Kensington has been a godsend for many couples who have fallen foul of the stricter lending criteria imposed by Britain’s biggest lenders. It obviously charges a premium to those with poor credit ratings, but it does give the less financially fortunate a chance to get on the property ladder. Up from a January level of £4-plus, the shares rose a further 7p to a record 897p on continuing whispers that a private equity player is running the slide rule over the business. A bid approach well north of £9 a share is believed to be a possibility early in the New Year.

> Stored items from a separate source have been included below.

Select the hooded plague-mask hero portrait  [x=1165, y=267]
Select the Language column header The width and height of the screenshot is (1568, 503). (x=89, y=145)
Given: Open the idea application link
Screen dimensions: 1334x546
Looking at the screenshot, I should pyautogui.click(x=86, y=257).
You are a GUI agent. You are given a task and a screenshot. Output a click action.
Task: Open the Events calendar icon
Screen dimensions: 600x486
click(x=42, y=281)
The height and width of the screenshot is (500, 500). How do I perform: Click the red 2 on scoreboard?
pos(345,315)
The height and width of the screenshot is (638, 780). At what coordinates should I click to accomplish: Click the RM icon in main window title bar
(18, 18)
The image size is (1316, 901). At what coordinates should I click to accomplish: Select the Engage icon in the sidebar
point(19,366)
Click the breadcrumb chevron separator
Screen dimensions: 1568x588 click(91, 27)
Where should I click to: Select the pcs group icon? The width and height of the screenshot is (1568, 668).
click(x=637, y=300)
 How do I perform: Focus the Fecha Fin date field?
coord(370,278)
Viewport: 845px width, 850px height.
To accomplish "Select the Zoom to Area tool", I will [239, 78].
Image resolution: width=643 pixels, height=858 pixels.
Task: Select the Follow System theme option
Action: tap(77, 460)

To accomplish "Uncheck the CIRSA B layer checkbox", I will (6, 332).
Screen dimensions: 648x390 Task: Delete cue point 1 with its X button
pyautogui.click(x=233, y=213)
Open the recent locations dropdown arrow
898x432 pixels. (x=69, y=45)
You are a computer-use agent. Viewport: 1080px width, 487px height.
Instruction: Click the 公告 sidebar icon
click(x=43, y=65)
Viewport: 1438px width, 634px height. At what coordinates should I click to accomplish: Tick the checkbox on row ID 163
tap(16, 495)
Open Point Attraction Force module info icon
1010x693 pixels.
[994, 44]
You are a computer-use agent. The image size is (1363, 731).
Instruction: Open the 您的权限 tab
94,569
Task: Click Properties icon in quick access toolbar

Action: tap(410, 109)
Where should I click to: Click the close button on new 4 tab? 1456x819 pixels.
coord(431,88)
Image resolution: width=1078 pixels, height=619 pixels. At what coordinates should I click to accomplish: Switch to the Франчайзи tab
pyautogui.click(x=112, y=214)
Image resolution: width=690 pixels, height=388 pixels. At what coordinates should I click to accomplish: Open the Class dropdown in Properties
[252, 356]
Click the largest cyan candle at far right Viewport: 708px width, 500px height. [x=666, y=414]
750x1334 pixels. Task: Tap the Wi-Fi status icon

Kensington looks in the best of health. It revealed last month that it was on target to meet its full-year earnings forecasts. Lending was up 50pc in the first 11 months of the year and during that period Kensington lent a massive £3bn. It earns a considerable sum by charging its customers early redemption penalties, a necessary evil in this cut-throat market.
Buy to let mortgage expert Paragon gained
61⁄ 2p to 6071⁄ 2p amid speculation that Bradford & Bingley (13⁄ 4p dearer at 4111⁄ 4p) is considering launching a bid for the company.
The Footsie failed to hold on to an early gain of 16.8 points. Wall Street’s early rise of 46 points bolstered sentiment in London but it was healthy gains recorded by heavyweight drug stocks that helped the leading UK indicator peak.
Heavy buying of AstraZeneca came in the wake of Friday’s late announcement that Pfizer’s world’s largest selling cholesterol-busting drug Lipitor will not face generic competition until 2011 after a US court said a version of the drug by India’s Ranbaxy Laboratories would infringe Pfizer’s patents.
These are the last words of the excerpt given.